Estaba segura de que era esa la noticia a la que Pedro se refería. ¿Alberto Thompson era un alcohólico?, se preguntó. Quizá ese era el problema que angustiaba a Beatríz. Fuera como fuera, tendría que sacar el tema con mucho tacto. Cuando terminó de leer la noticia, llamó a Carla y le preguntó si Beatríz Thompson había pedido cita.
—Para el jueves a las cuatro —contestó la enfermera.
—Muy bien. Gracias.
—Debes ser la mujer más envidiada del pueblo viviendo con un hombre como Pedro—dijo Catalina entonces.
—Sólo es mi inquilino.
—No te enamores de él, Paula. Es guapísimo, pero no se compromete con nadie.
Como si ella necesitara esa advertencia.
—¿Hablas por experiencia?
—No. Sólo íbamos juntos al colegio, aunque él era mayor que yo.
—¿Cómo era entonces? —preguntó Paula, sin poder evitarlo.
—El típico chico malo. Todas las chicas estaban locas por él.
—¿Tú también?
—Por supuesto. Pero siempre me ha puesto muy nerviosa. A mí me gustan los hombres un poco más... fáciles de tratar.
—Te entiendo. Es un machista imposible.
—Yo creo que exageras —rió Catalina.
—Pareces apreciarlo mucho.
—La verdad es que sí —dijo la enfermera, con la mano en el picaporte—. En el colegio no lo pasé bien y él me ayudó.
—¿Cómo? —preguntó Paula, con curiosidad.
—Había unos chicos que me molestaban y después de que Pedro «hablase» con ellos, no volvieron a molestar a nadie. En ese momento, sonó el intercomunicador. Era Carla, preguntándole si podía ver a un último paciente.
—Sí, claro —dijo Paula, mirando a Catalina—. Más trabajo.
La enfermera abrió la puerta.
—Ahora que lo pienso, olvida lo que he dicho.

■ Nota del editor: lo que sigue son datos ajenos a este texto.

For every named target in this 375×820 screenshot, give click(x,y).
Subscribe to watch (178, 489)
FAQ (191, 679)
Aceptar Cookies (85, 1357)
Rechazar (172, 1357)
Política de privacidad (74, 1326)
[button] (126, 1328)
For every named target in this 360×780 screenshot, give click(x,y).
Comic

Puede que tú seas precisamente lo que Pedro necesita.
¿Lo que Pedro necesitaba? ¿Qué necesitaba Pedro Alfonso? ¿Y qué necesitaba ella? La puerta se abrió en ese momento y entró Matías, el jefe del equipo de rescate.
—¡Matías! No te esperaba.
—Lo sé. Siento mucho venir un sábado...
—El sábado es como un día cualquiera. ¿Qué te ocurre?
—Me duele el estómago —contestó el hombre.
Paula empezó a hacerle preguntas sobre los dolores, anotando las respuestas en un cuaderno.
—¿Y los dolores desaparecen después de comer?
—Eso es. ¿Tú crees que puede ser una úlcera?
—Es posible. Pero tengo que examinarte para estar segura.
Unos minutos después, Paula se lavaba las manos.
—No encuentro nada raro. Pero por los síntomas, yo diría que es una úlcera.
Matías se vistió rápidamente.
—¿Y ahora qué?
—Tendrás que probar con antiácidos y si no funciona, ven a verme otra vez —dijo Paula —. Y debes hacer dieta. Nada de carne, nada de picante, nada de alcohol...
—¿Qué?
—El alcohol es un irritante, así que intenta beber menos cerveza. Si te sigue doliendo, es posible que tengamos que hacer una gastroscopia.
—¿Vas a mirarme el estómago por dentro?
—Eso es. Seguro que no es nada, pero hay que comprobarlo.
—Muy bien. Me pongo en tus manos. Por cierto, ¿Vas a venir con Valen a la fiesta del sábado que viene?
—Si no tengo que trabajar, supongo que sí. Y, por cierto, Matías, intenta restringir tus conversaciones delante de Valen. Llevo toda la semana explicándole lo que es la hipotermia y por qué la gente se muere de frío.
—Ah, lo siento —sonrió el hombre—. No me dí cuenta de que estaba escuchando. Por cierto, me han dicho que Sean vive en tu casa. Las noticias volaban en Cumbria.
—Es mi inquilino.
—Ya. Bueno, si lo ves antes que yo, dile que venga a la fiesta, ¿Vale?
—Si lo veo, se lo diré —sonrió Paula.
Pero no pensaba ir a buscarlo. Y tampoco pensaba ir a una fiesta con él.